They are found in Western North America, from British Columbia, Canada south into Mexico, Central, and South America all the way to Argentina. Also found on some islands off the coast of South America (Trinidad, Tobago, Galapagos, etc.)
They roost (sleep during the day) in thick leafy forests of willows, cottonwoods, etc. near streams. They can also be found in more suburban parks and sometimes in caves.
They are about 4 inches long (100 mm). Their wingspan is about 1.5 inches (40mm). Their fur is reddish in color with no frosting. Their nose (rostrum) is short. Their ears are small and rounded. They have a prominent tragus in each ear. There is a flap of skin that stretched between the legs and tail called the uropatagium. Their tail does not extend beyond that.
They may migrate to warmer climates in winter or may hibernate in the leaf litter during the coldest months when insects are scarce. In summer they roost in the thick leaves of deciduous trees.
They use echolocation to locate and catch prey in the dark and fly in darkness. Echolocation is a kind of radar that uses the bat’s high-pitched calls to bounce off objects. They can actually “see” what is around them by how their calls bounce off their surroundings.
They eat insects throughout the night, changing insect species as each emerges in their own nightly feeding habits. It is thought that about a quarter of their diet are moths.

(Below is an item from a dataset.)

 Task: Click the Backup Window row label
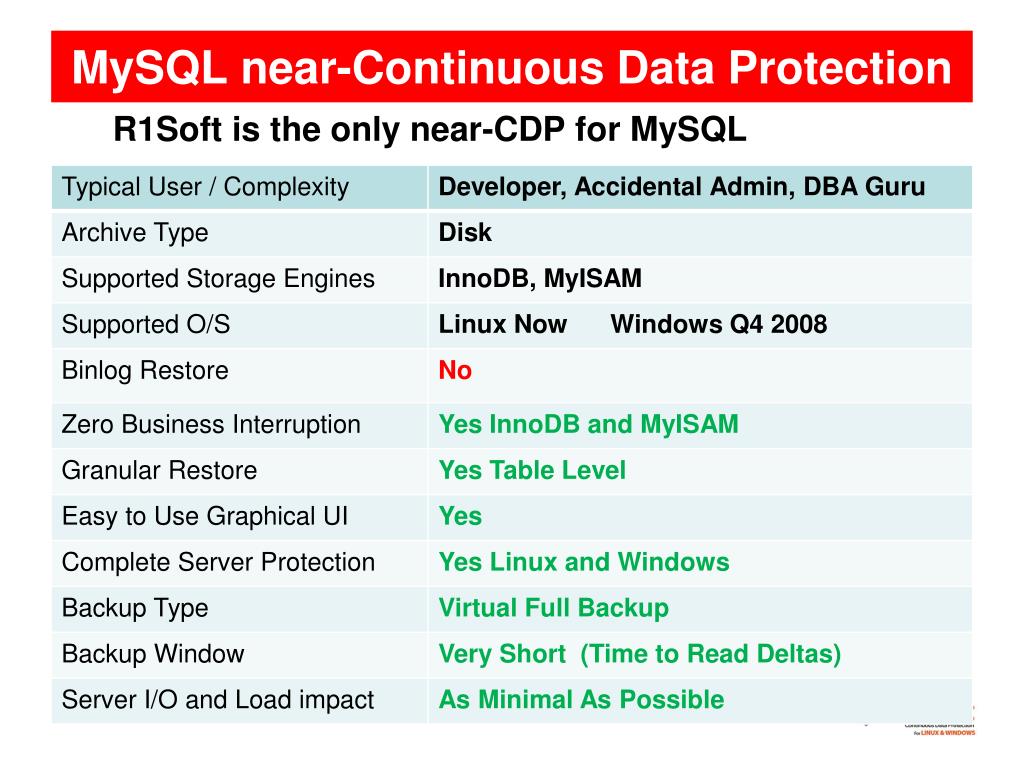coord(153,655)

Their diet makes them an important pest control partner for humans.
They are eaten by opossums, owls, and falcons. They are also attacked by more aggressive birds (jays) and house cats. Their roosting sites, in the lower branches of trees, also make them vulnerable to roadrunners.
They mate in the fall, but females store the sperm until spring when they become pregnant for about 3 months (gestation). They can have up to five young (pups), but average three. They feed them milk until they are almost adult sized and can begin to fly to can chase insects for themselves.
Their lifespan is known. They are considered “least concern” by the IUCN Red List.